# Records supplied:
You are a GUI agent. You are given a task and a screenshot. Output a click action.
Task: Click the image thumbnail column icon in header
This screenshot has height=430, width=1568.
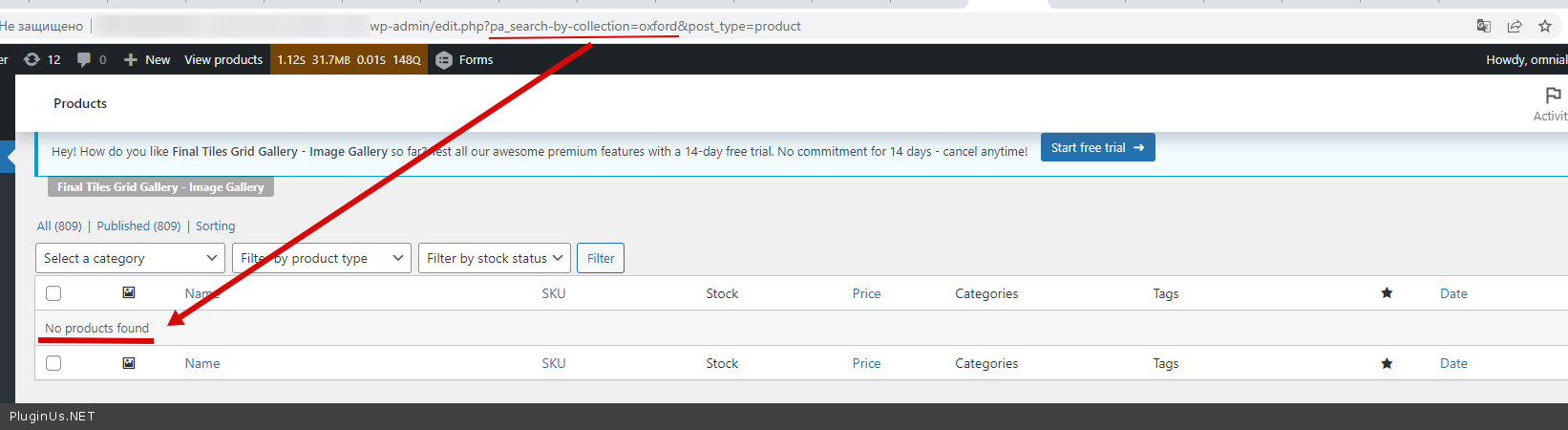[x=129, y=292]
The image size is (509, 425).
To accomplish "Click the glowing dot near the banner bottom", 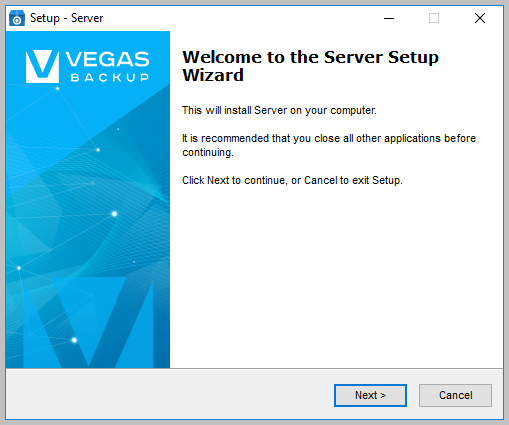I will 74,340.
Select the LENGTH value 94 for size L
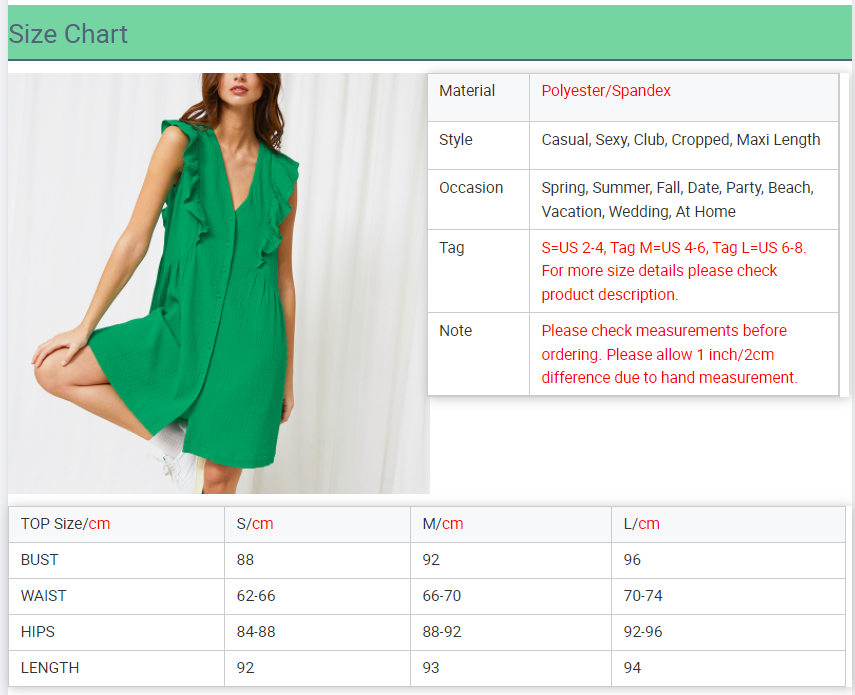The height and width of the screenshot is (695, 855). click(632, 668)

==

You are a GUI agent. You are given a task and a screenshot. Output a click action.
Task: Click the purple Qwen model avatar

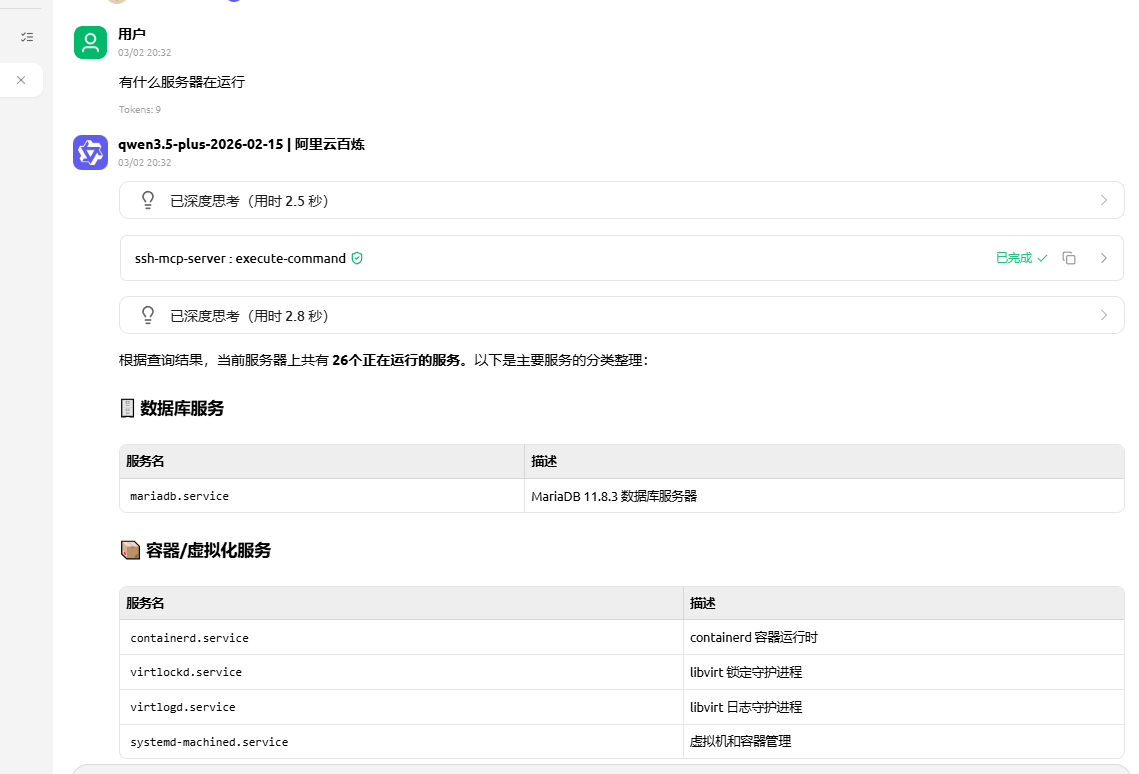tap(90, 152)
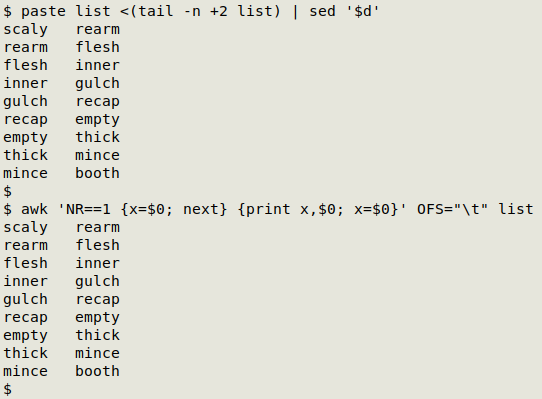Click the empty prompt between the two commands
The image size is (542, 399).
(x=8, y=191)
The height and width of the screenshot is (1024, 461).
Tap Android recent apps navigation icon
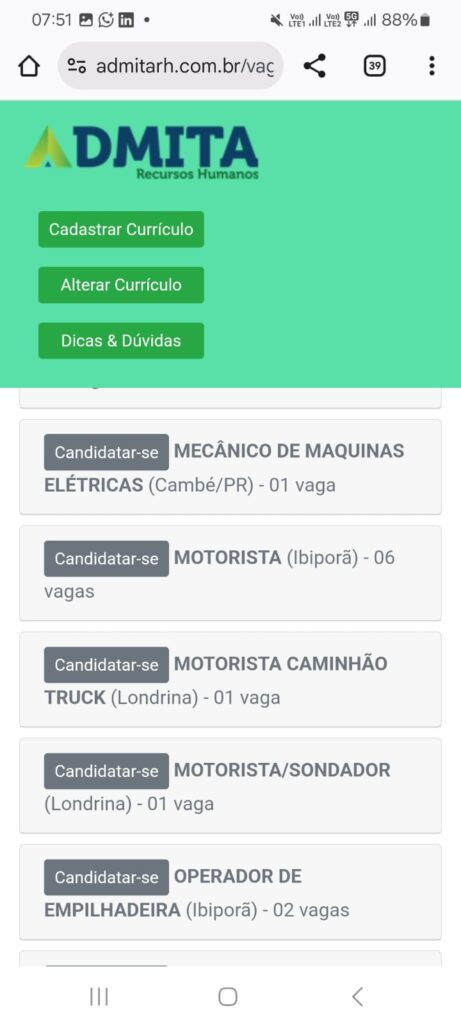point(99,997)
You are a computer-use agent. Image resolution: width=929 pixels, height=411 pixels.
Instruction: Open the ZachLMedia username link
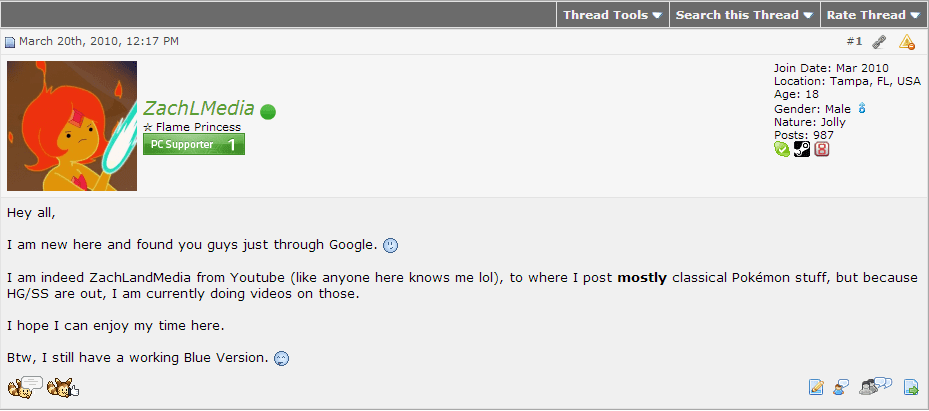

--

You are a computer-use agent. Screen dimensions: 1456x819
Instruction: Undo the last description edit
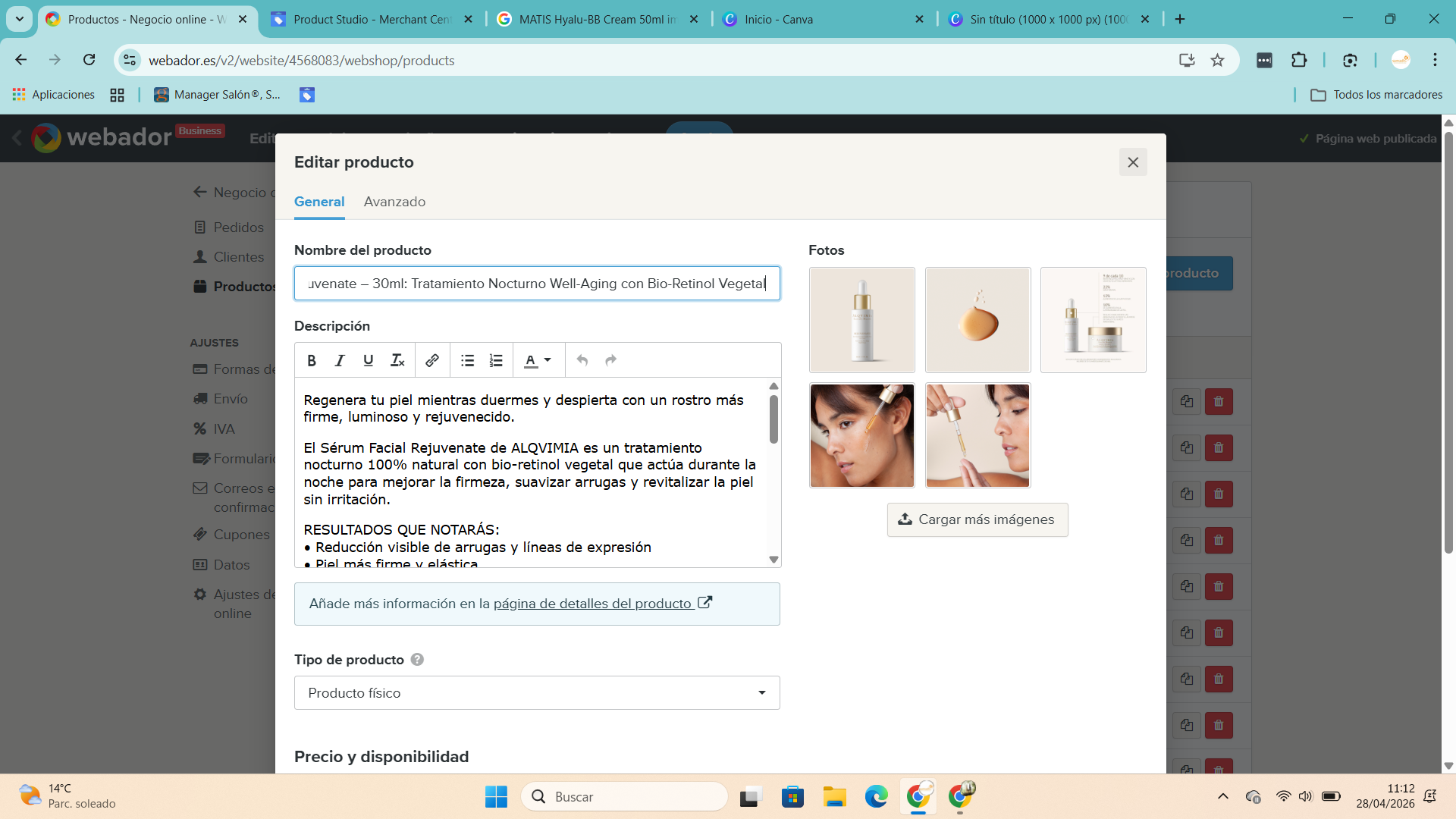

# Instructions for the task:
Reproduce the data lines verbatim, beginning with the line that contains "You are a computer-use agent. Screen" and continuing through the line that contains "Instruction: Undo the last description edit".

# Written response:
You are a computer-use agent. Screen dimensions: 1456x819
Instruction: Undo the last description edit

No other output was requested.